(EXERCISE DETAILS):
Go through the entries below from the first line and transcribe each one exactly, ending with the line that contains "Viewport: 749px width, 821px height.".

(MATERIAL PROVIDED):
━━━━━━━━━━━━━━━━━━━━
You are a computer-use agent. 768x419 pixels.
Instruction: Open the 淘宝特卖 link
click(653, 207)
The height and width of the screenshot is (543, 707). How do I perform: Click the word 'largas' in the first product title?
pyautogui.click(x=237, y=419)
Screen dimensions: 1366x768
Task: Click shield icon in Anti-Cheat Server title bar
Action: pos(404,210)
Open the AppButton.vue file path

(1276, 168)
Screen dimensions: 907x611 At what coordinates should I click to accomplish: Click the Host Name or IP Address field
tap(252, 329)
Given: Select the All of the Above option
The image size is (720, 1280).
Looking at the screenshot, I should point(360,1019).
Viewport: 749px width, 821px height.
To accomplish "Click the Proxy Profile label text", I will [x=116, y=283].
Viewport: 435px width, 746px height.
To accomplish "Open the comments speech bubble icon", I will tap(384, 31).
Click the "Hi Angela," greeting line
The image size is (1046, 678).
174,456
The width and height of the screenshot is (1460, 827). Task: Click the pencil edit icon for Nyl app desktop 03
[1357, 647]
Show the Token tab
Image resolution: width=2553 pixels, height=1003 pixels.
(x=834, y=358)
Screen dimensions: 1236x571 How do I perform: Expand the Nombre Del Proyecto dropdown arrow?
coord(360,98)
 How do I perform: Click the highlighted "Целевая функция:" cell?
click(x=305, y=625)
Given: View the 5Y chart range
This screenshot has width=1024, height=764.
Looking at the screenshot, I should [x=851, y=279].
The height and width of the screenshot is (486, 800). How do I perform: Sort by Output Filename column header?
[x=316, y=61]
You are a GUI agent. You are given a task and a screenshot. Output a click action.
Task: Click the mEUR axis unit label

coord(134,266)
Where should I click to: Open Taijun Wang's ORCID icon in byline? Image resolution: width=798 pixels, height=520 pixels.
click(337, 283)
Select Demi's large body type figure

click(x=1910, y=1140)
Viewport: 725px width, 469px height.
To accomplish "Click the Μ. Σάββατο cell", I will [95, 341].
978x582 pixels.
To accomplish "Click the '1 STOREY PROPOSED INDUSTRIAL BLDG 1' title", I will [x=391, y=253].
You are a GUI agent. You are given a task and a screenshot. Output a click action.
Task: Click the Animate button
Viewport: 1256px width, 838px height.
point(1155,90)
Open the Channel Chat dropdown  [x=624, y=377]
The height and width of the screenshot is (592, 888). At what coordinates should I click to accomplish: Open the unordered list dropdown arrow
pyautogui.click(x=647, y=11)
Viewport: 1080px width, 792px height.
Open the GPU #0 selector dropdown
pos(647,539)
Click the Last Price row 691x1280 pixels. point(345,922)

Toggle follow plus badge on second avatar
━━━━━━━━━━━━━━━━━━━━
(YOUR RESPONSE):
You are a computer-use agent. 768x419 pixels.
Instruction: Open the 淘宝特卖 link
click(653, 207)
The height and width of the screenshot is (543, 707). How do I perform: Click the word 'largas' in the first product title?
pyautogui.click(x=237, y=419)
Screen dimensions: 1366x768
Task: Click shield icon in Anti-Cheat Server title bar
Action: pos(404,210)
Open the AppButton.vue file path

(1276, 168)
Screen dimensions: 907x611 At what coordinates should I click to accomplish: Click the Host Name or IP Address field
tap(252, 329)
Given: Select the All of the Above option
The image size is (720, 1280).
Looking at the screenshot, I should point(360,1019).
Viewport: 749px width, 821px height.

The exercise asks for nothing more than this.